--- Supplied records Enclosed Below ---
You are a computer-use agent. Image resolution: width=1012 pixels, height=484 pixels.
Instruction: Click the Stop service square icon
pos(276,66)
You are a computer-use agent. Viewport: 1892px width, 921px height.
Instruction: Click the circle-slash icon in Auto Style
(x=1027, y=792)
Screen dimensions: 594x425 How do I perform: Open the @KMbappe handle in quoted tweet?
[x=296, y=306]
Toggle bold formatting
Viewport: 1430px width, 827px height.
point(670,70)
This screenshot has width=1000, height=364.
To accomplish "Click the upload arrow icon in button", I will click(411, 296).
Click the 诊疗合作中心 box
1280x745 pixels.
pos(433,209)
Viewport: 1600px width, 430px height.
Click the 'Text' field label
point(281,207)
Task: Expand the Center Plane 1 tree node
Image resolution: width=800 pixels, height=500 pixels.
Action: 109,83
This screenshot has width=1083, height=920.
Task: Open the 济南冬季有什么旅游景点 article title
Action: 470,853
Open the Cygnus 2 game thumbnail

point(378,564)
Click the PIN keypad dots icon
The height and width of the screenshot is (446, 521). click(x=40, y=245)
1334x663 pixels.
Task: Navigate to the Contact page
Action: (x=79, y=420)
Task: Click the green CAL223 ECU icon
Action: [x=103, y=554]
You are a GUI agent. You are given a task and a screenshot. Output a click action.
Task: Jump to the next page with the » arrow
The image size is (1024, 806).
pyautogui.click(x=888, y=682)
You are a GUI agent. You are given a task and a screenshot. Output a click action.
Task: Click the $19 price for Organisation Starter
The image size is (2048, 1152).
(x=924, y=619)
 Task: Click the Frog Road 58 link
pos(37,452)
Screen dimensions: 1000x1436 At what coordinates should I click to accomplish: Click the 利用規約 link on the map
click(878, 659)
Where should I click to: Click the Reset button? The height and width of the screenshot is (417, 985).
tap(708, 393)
--- End of Enclosed Supplied records ---
Brief: The answer should be exactly the lines from the one that contains "Task: Click the Frog Road 58 link" through the end of the entries, both ends included, and nothing besides.

Answer to the exercise:
 Task: Click the Frog Road 58 link
pos(37,452)
Screen dimensions: 1000x1436 At what coordinates should I click to accomplish: Click the 利用規約 link on the map
click(878, 659)
Where should I click to: Click the Reset button? The height and width of the screenshot is (417, 985).
tap(708, 393)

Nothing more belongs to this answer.